The European Central Bank on Sunday will publish the results of its stress test on 124 European banks. Most are likely to pass, and the net capital shortfall reported by the test will likely be small, around €10 billion ($12.65 billion). But underneath the broadly positive results, the test will almost certainly highlight deeper structural weaknesses in Europe’s banking system.
Like an energy grid relying mostly on one type of power plant, Europe’s credit pipeline remains vulnerable. There are 6,790 banks in the eurozone, providing 80% of credit. Together they form the largest banking system in the world, with €30 trillion in assets on their balance sheets, more than three times the eurozone’s GDP. Capital is low, set at a minimum of 3% of assets, while losses at troubled banks have added up to 15% during the 2008 crisis. Banks remain closely intertwined. More than a third of their debt is in the hands of other banks, according to central-bank data.
Lack of diversification and high interconnectedness mean a crisis can still spread from one bank to another. Bail-in mechanisms shift the cost of bank losses to equity and subordinated debt investors in a crisis, but do not improve efficiency, capital or the availability of credit.

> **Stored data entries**
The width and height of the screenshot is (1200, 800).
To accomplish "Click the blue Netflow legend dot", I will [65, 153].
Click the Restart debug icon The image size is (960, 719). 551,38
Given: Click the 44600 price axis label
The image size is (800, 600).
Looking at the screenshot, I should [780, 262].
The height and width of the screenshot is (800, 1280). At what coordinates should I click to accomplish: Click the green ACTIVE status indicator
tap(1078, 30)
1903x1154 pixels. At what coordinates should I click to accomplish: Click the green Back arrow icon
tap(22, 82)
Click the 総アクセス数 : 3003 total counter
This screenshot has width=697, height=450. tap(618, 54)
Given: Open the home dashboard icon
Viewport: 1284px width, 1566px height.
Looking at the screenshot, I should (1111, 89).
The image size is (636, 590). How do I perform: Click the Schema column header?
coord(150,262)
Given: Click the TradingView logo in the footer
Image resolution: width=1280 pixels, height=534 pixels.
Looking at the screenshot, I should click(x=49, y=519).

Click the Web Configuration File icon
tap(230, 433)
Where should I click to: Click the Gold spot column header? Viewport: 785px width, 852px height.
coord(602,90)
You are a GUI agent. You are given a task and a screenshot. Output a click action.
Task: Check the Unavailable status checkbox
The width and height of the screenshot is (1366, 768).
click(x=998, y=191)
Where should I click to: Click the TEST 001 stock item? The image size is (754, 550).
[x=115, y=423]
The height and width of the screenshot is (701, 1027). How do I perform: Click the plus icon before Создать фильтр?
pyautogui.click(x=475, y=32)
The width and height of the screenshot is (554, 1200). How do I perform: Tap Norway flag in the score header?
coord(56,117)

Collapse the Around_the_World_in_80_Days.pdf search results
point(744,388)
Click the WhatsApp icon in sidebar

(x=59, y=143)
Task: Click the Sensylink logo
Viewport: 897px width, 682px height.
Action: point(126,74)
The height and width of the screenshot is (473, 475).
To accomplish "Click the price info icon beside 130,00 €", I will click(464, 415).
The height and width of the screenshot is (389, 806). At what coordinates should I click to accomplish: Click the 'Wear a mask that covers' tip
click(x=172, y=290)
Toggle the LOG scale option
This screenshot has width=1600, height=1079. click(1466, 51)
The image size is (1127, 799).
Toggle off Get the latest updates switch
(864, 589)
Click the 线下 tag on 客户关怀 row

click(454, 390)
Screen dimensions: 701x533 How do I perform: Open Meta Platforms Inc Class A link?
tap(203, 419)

> **Exercises**
- a) Please answer these questions from the stress-test article:
(i) How many European banks are covered by the stress test?
(ii) What share of credit do the eurozone's banks provide?
(iii) What minimum level is capital set at?
- b) Using the stress-test article, explain why a crisis can still spread from one bank to another in Europe.

> **Completed exercise**
- a)
(i) 124 banks.
(ii) 80%.
(iii) 3% of assets.

- b) It can spread because of a lack of diversification and high interconnectedness. Like an energy grid relying mostly on one type of power plant, Europe depends on its banks for 80% of credit. The banks are also closely intertwined, with more than a third of their debt held by other banks.